How Scientists Learned to Enter People’s Dreams


Psychologists have found a way to communicate with lucid dreamers – people who can take control of their dreams – in the hope that they might help us explore what goes on with our brains at night.

What would change the whole dream research landscape would be if there were some way to communicate and interact with someone while they were dreaming. It sounds far-fetched, like something out of the Christopher Nolan movie Inception, but in a significant breakthrough, that’s exactly what an international team of researchers, led by Paller and Karen Konkoly also at Northwestern University, managed to achieve.

The work, which was published in the journal Current Biology in April 2021, “opens up the opportunities for scientific explorations of dreaming considerably,” says Paller. “We now have more ways to learn about dreaming.”
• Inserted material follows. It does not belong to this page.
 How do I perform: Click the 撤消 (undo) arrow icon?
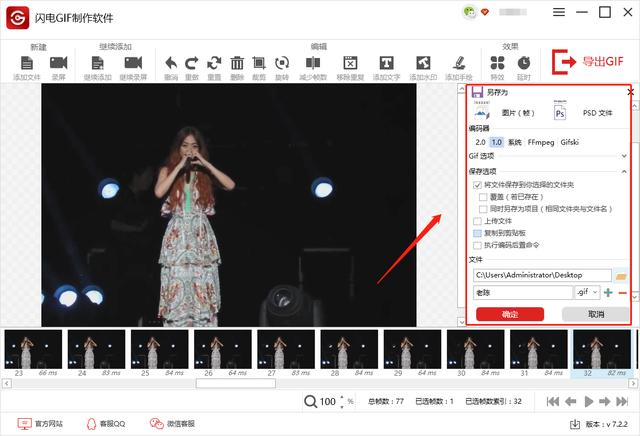click(170, 64)
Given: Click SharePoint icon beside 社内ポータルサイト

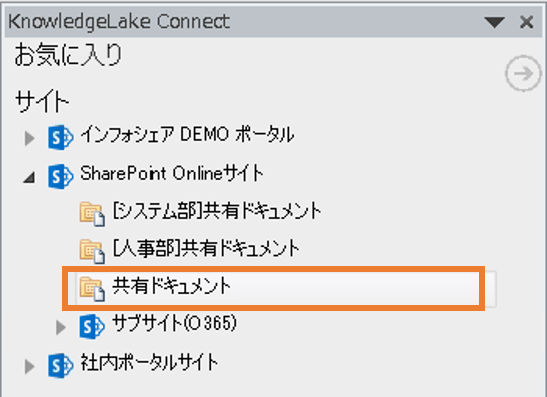Looking at the screenshot, I should (x=61, y=366).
Theirs is one of several new projects that have begun to exploit the research opportunities afforded by ‘lucid dreaming’ – a relatively rare state in which the dreamer, during rapid eye movement (REM) sleep, becomes consciously aware that they are dreaming. This is a new frontier of research, but lucid dreams have been known about for millennia. Aristotle described the state like this: “…often when one is asleep, there is something in consciousness which declares that what then presents itself is but a dream”.

Not only does this wave of new work involving lucid dreams open up exciting opportunities to research the nature and function of dreaming, but it also raises intriguing practical possibilities for clinical interventions and self-development, including boosting learning and creativity.